• Aim:
Can you transcribe the listing below word for word, beginning with its first line and stopping after the line that contains "pyautogui.click(x=572, y=57)"? Leave the pictures out of your copy.

* Start Listing *

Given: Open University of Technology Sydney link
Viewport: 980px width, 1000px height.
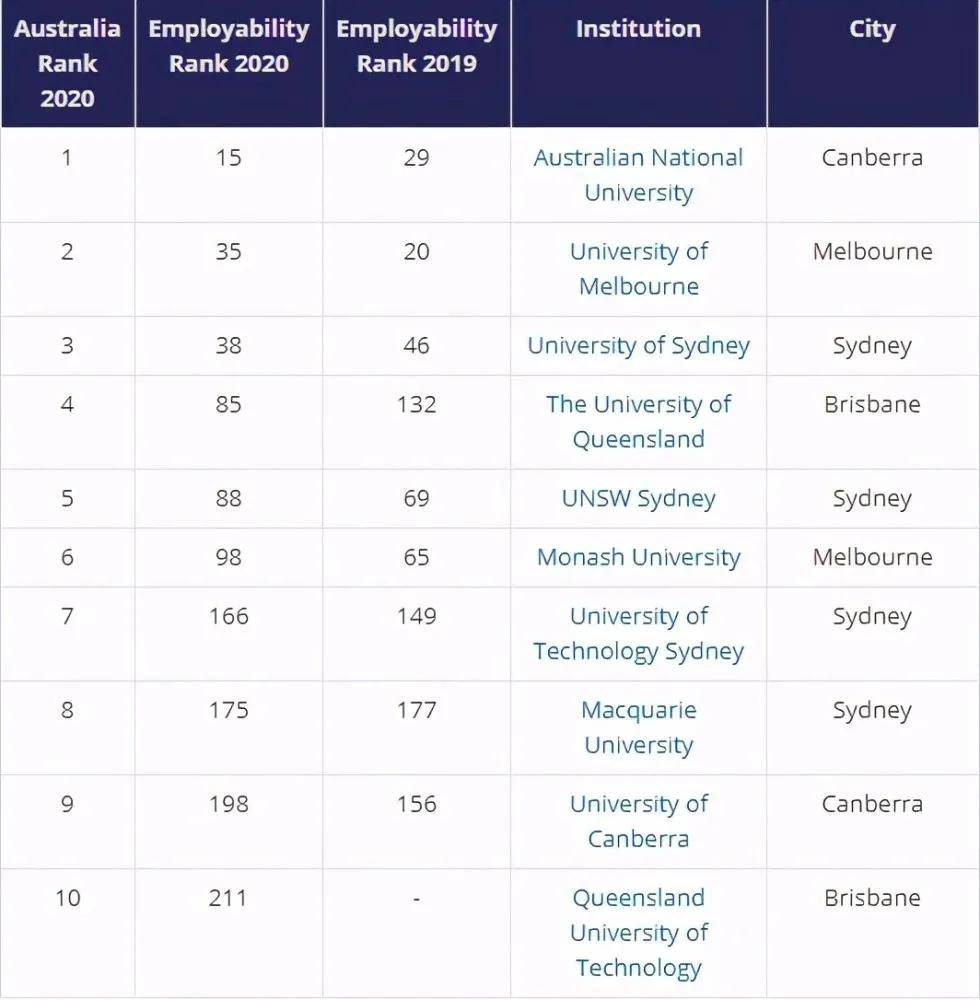Looking at the screenshot, I should [x=638, y=634].
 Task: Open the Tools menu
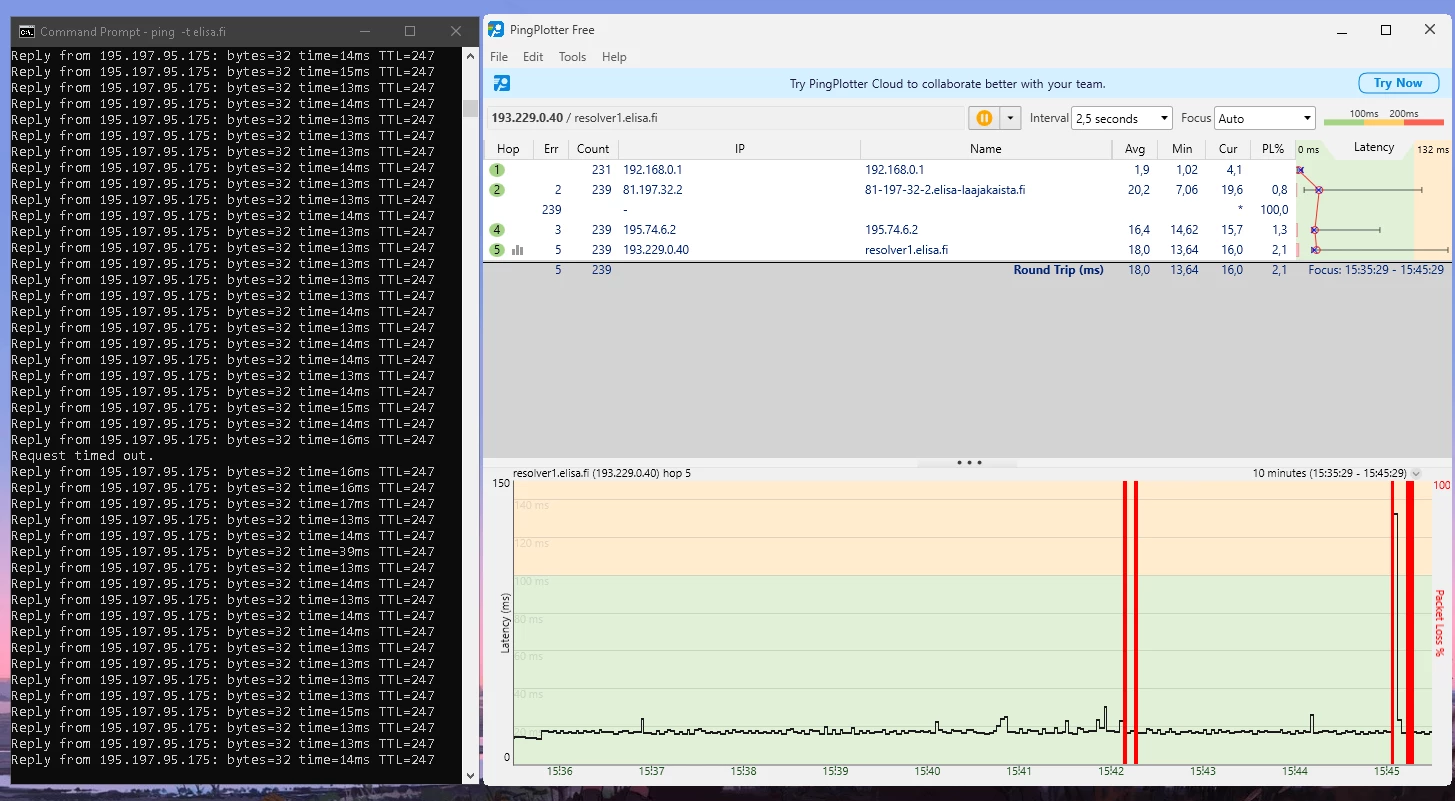pyautogui.click(x=572, y=57)
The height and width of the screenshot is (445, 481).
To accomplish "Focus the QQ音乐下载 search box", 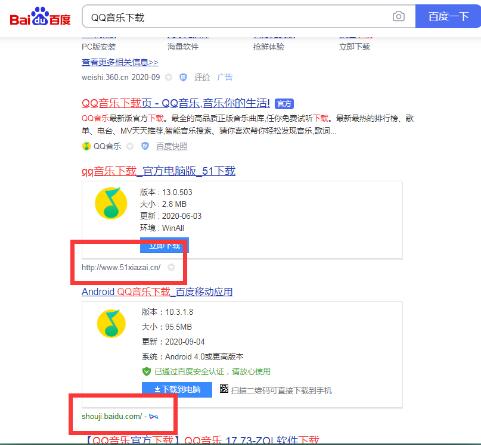I will (237, 17).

* End Listing *

• Final result:
Given: Open University of Technology Sydney link
Viewport: 980px width, 1000px height.
Looking at the screenshot, I should [x=638, y=634].
 Task: Open the Tools menu
pyautogui.click(x=572, y=57)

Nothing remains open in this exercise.